[Items from a data source]
────────────────────────────────────────

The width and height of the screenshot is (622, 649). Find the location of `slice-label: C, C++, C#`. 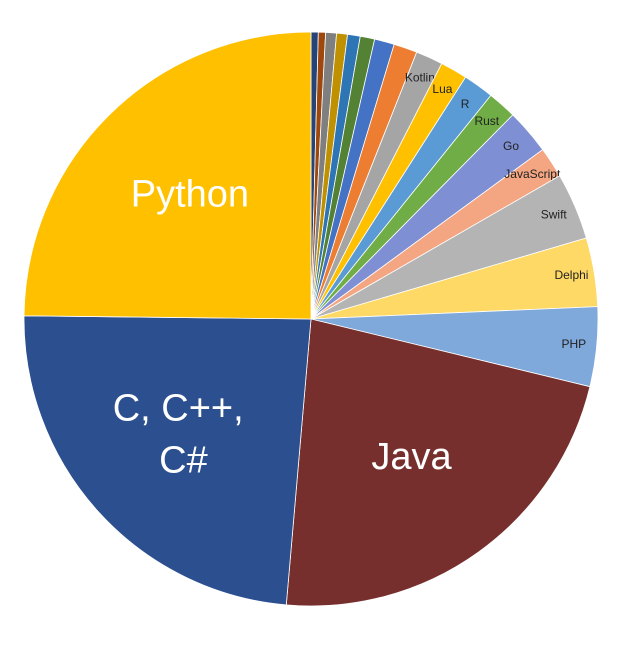

slice-label: C, C++, C# is located at coordinates (184, 435).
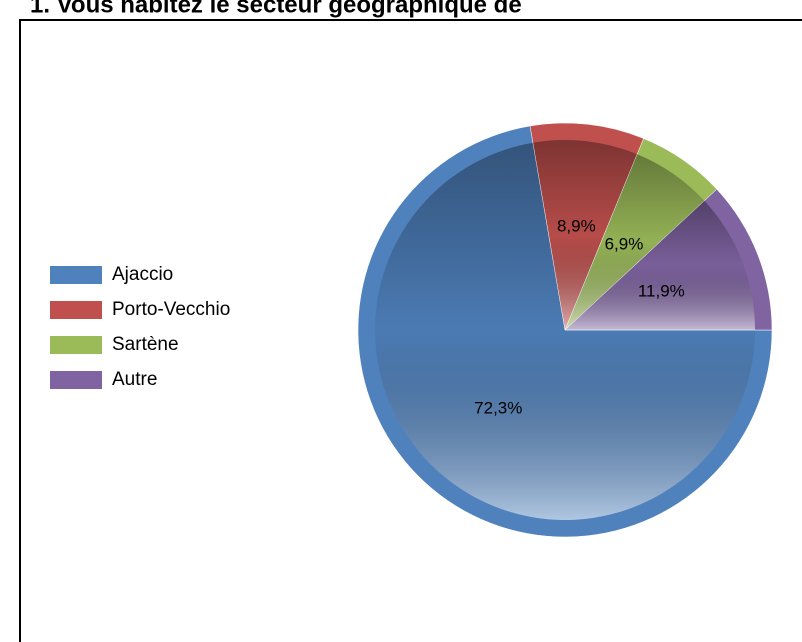 This screenshot has width=802, height=642. Describe the element at coordinates (624, 244) in the screenshot. I see `data-label: 6,9%` at that location.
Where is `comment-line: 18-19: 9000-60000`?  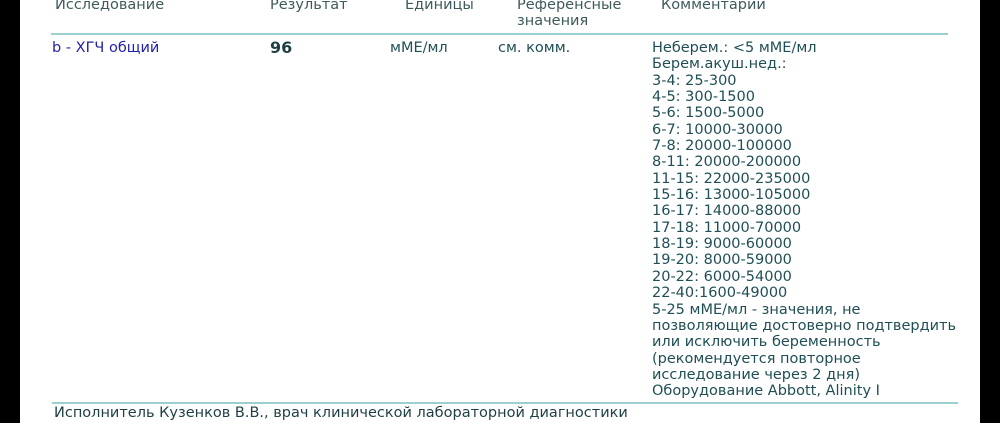
comment-line: 18-19: 9000-60000 is located at coordinates (722, 244).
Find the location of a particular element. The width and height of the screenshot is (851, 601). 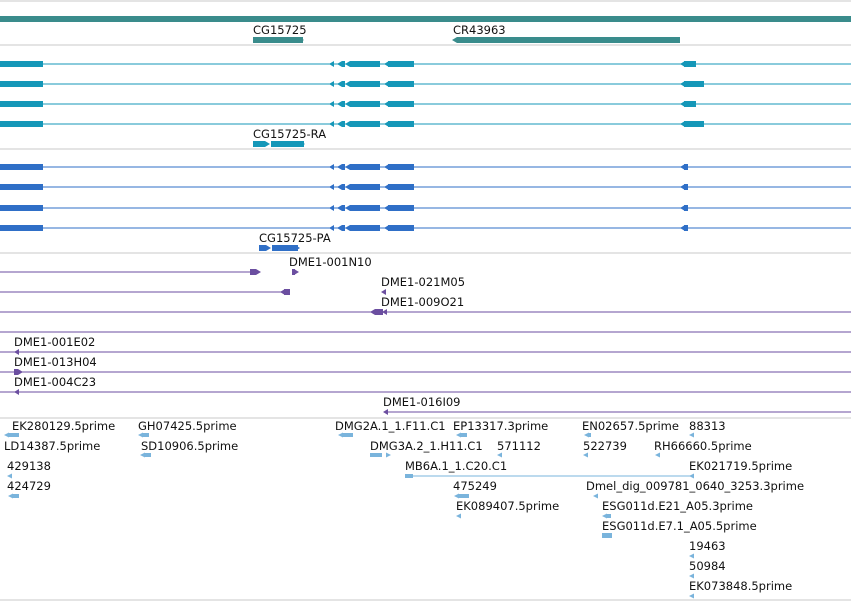

est-label: 424729 is located at coordinates (29, 486).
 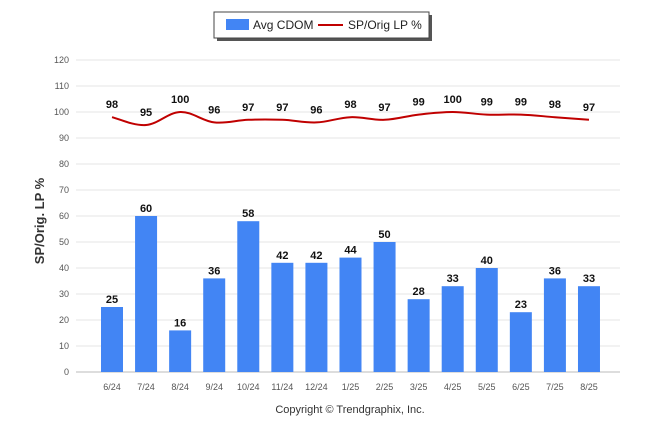 I want to click on x-tick-label: 8/25, so click(x=589, y=387).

────────────────────────────────────────

= Task objective =
Quote the records above word for word, from the first line to the last, and leave out the pictures.

= Problem solution =
The width and height of the screenshot is (622, 649). Find the location of `slice-label: C, C++, C#`. 

slice-label: C, C++, C# is located at coordinates (184, 435).
 This screenshot has width=802, height=642. Describe the element at coordinates (624, 244) in the screenshot. I see `data-label: 6,9%` at that location.
Where is `comment-line: 18-19: 9000-60000`?  
comment-line: 18-19: 9000-60000 is located at coordinates (722, 244).
Find the location of a particular element. The width and height of the screenshot is (851, 601). 

est-label: 424729 is located at coordinates (29, 486).
  I want to click on x-tick-label: 8/25, so click(x=589, y=387).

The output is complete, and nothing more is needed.